[Screenshot grounding data]
──────────

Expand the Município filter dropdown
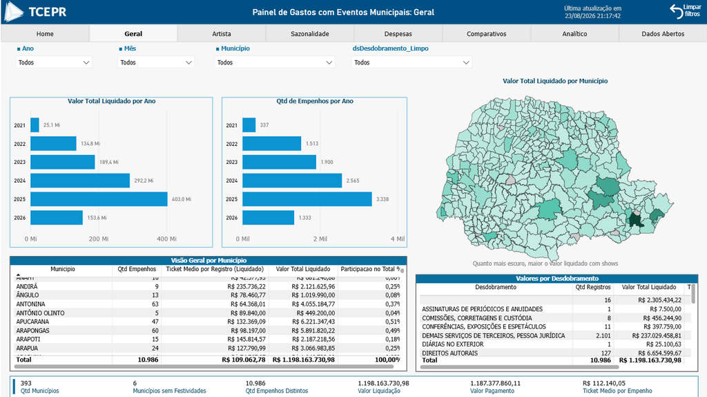Screen dimensions: 707x397 coord(275,62)
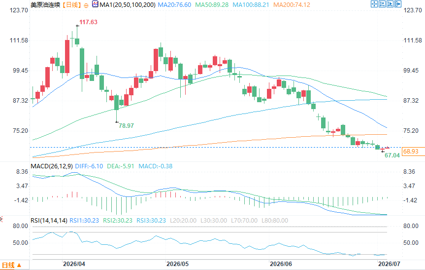Click the MA1 indicator chart icon
Screen dimensions: 425x270
(x=95, y=4)

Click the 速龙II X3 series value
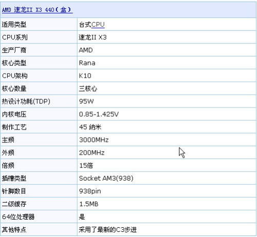(x=93, y=37)
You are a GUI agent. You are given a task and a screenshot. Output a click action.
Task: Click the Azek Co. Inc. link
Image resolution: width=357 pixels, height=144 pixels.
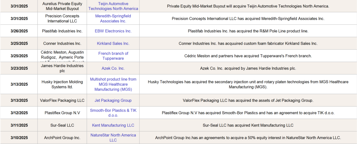coord(113,69)
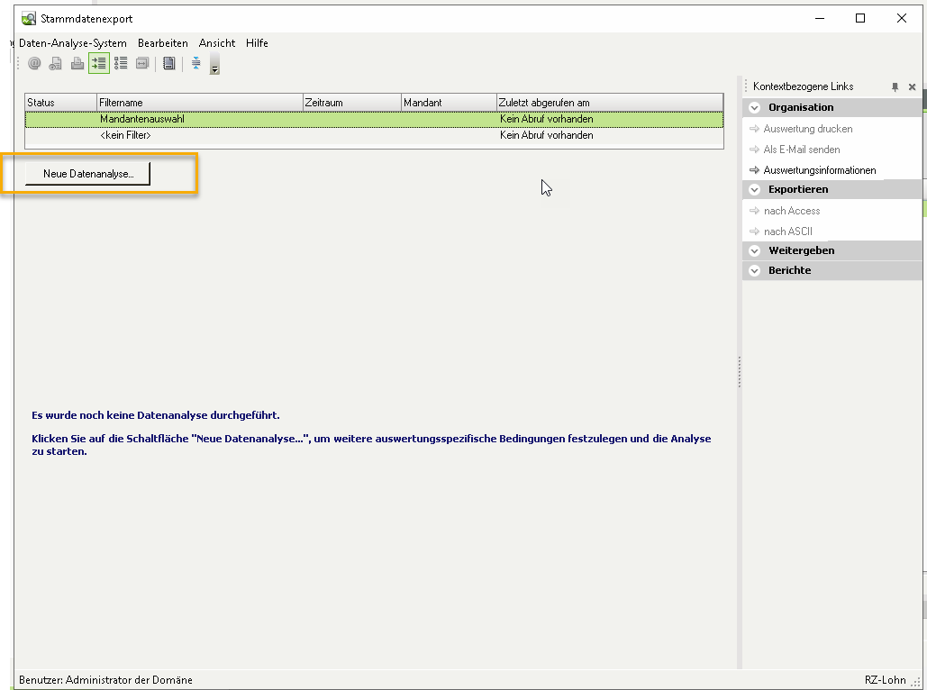Open the notebook icon in toolbar

(168, 63)
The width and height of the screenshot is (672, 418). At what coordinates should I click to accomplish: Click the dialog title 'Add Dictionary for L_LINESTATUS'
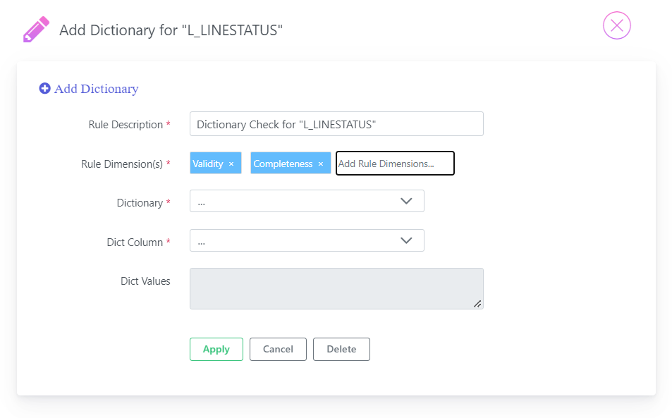pyautogui.click(x=171, y=30)
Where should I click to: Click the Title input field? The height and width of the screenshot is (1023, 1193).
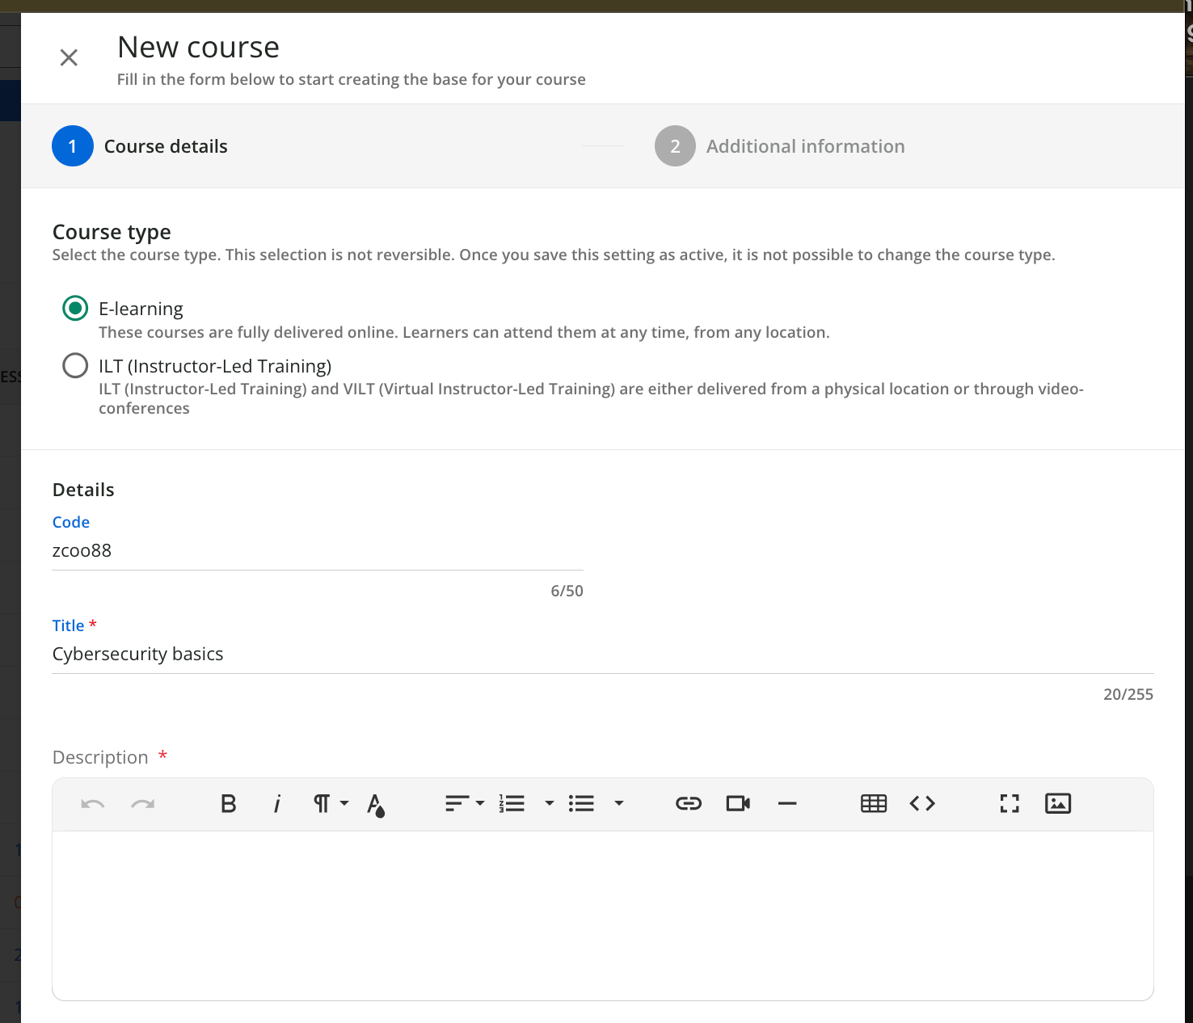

──────────

**TASK DIRECTIONS**
Without including a single picture, restate all of the data word for word.

**WRITTEN RESPONSE**
Expand the Município filter dropdown
Screen dimensions: 707x397 coord(275,62)
Click the MA1 indicator chart icon
Screen dimensions: 425x270
(x=95, y=4)

Click the 速龙II X3 series value
(x=93, y=37)
You are a GUI agent. You are given a task and a screenshot. Output a click action.
Task: Click the Azek Co. Inc. link
Image resolution: width=357 pixels, height=144 pixels.
coord(113,69)
Open the notebook icon in toolbar

(168, 63)
The width and height of the screenshot is (672, 418). At what coordinates should I click to accomplish: Click the dialog title 'Add Dictionary for L_LINESTATUS'
pyautogui.click(x=171, y=30)
Where should I click to: Click the Title input field? The height and width of the screenshot is (1023, 1193).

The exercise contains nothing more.